Bio:

Karen Zhou is an artist based in Brooklyn, New York. Her work explores the mutability of form, myth, and devotion, informed by her nomadic upbringing across the US, Hong Kong and Belgium. Working primarily in clay, she creates artifacts and mixed-media compositions that evoke Western relics of contemplation while reorienting towards a spirituality of interconnectedness. Zhou is a self-taught artist with a BSc in Mathematics, BSc in Economics, and Minor in Architecture from MIT. Her work has been exhibited at Patton-Malott Gallery (Colorado), A.I.R. Gallery (New York), Powerhouse Arts (New York), and Clayworks (New York). She has participated in residencies and workshops at Anderson Ranch (Colorado), Arcosanti (Arizona), Pocoapoco (Mexico), and Domaine de Boisbuchet (France). 




Statement:

My work is grounded in the belief of one energy that is the source of all things—mineral, body, plant, mountain, breath. I look across centuries and cultures for stories that echo this, finding tales that bind flesh and earth in Taoist cosmologies, Indigenous myths, contemporary fiction. A heart ripens into a strawberry. A seed evolves to horse, then human. These images take root in my hands as I begin to build.

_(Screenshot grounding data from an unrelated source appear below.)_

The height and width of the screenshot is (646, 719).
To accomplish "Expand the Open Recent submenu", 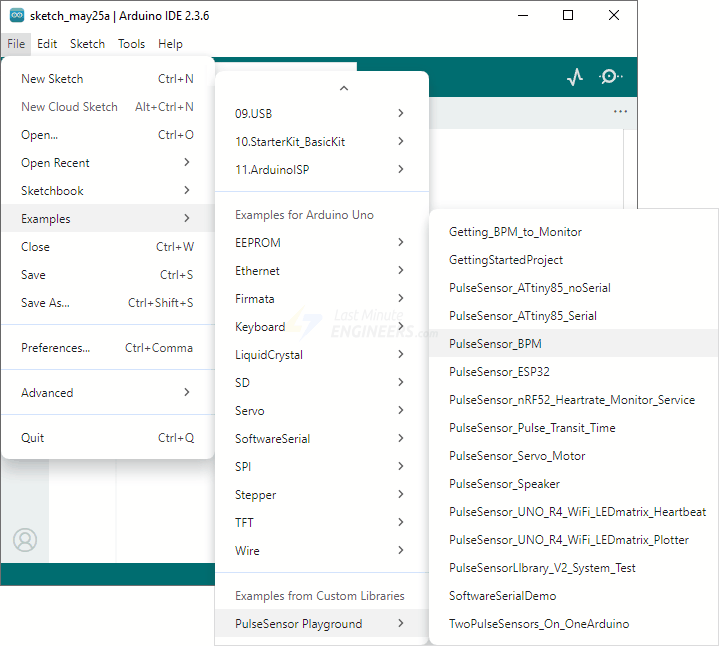I will 107,162.
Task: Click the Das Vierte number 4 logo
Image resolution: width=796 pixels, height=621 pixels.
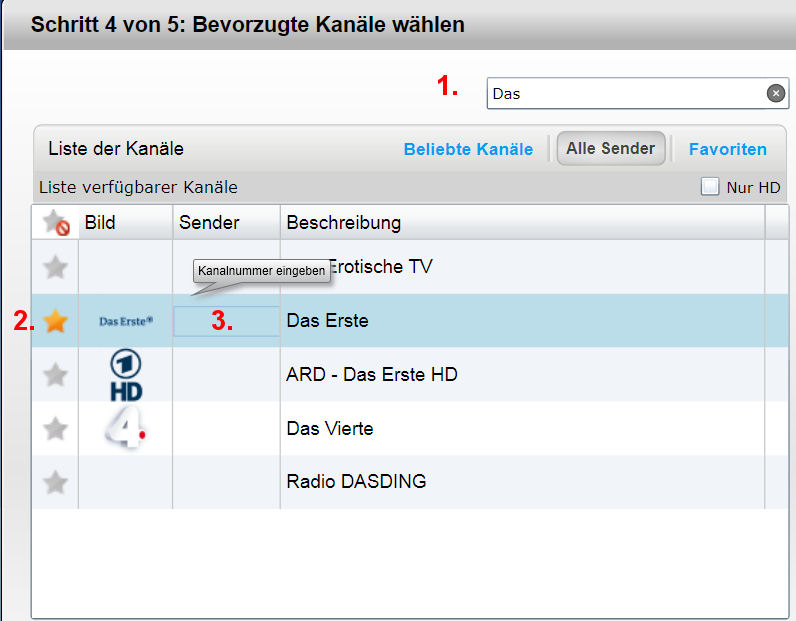Action: pos(127,429)
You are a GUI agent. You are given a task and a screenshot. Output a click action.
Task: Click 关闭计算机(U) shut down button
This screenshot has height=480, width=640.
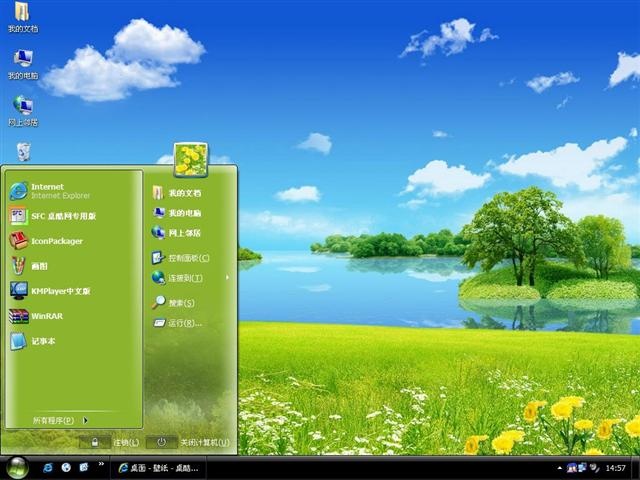188,442
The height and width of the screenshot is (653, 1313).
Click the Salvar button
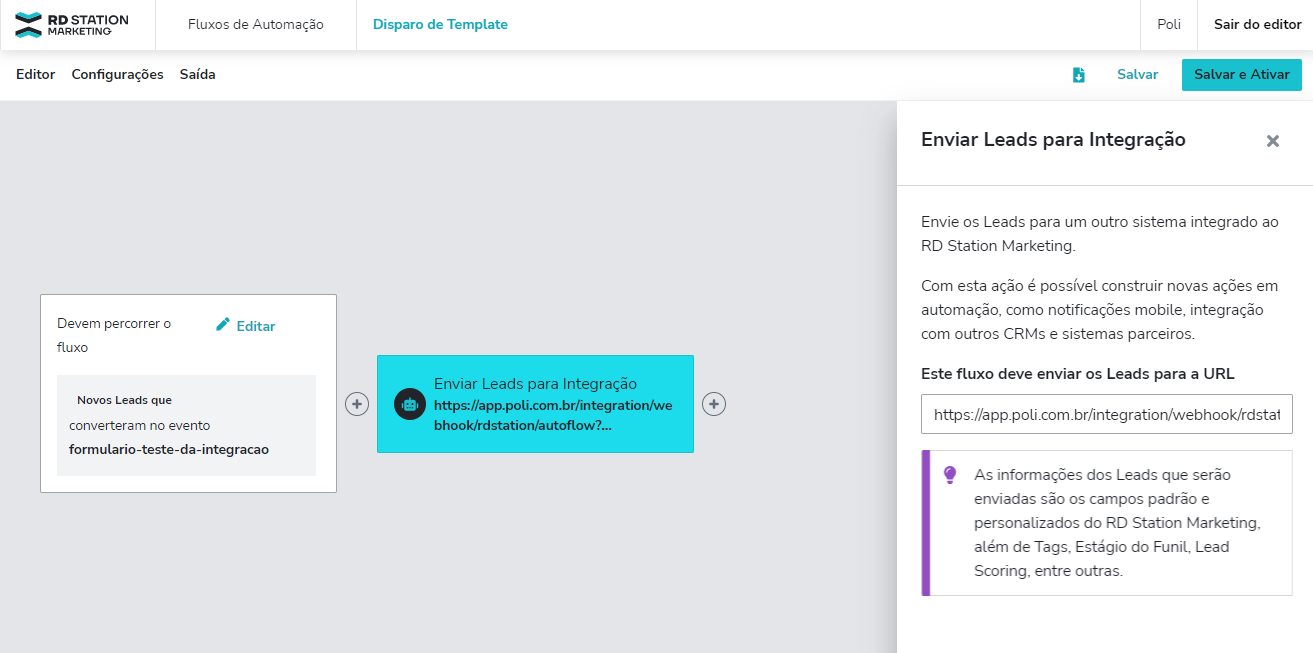pos(1137,75)
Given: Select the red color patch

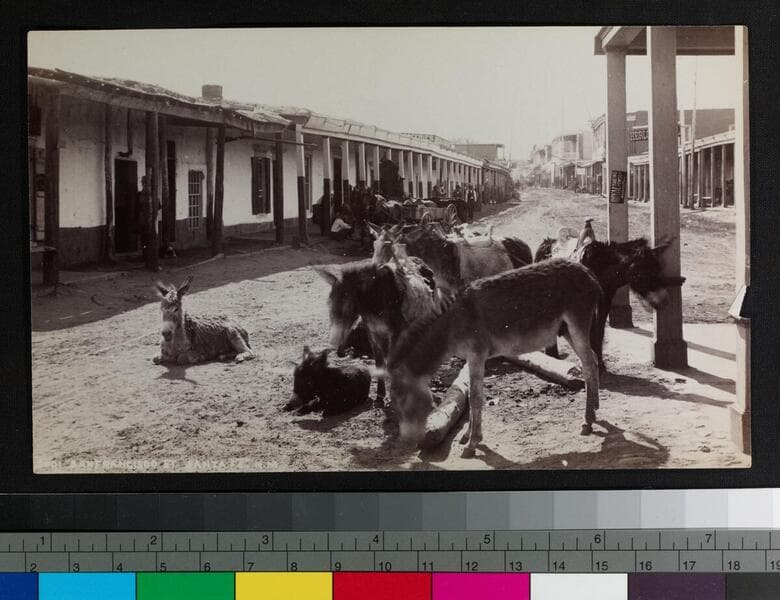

I work with clay for its plasticity and its legacy as an ancient material. I coil volumes and press reliefs against molds cast from objects chosen for their symbolic weight. As forms emerge, some are given the armor of glaze; others remain fragile, washed in watercolor and paint. Some pieces stand alone. Others gather into altars and constellations, offering rhythm and space like a story unfolding, asking you to notice what’s beyond the visible—like breath held in stone. They rest on structures that range from provisional to architectural, embodying the varied language of devotion. 

Through this work, I navigate the space between transformation and connection, ruin and endurance, makeshift and monument. I am reminded: nothing is fixed. Everything changes. Everything returns.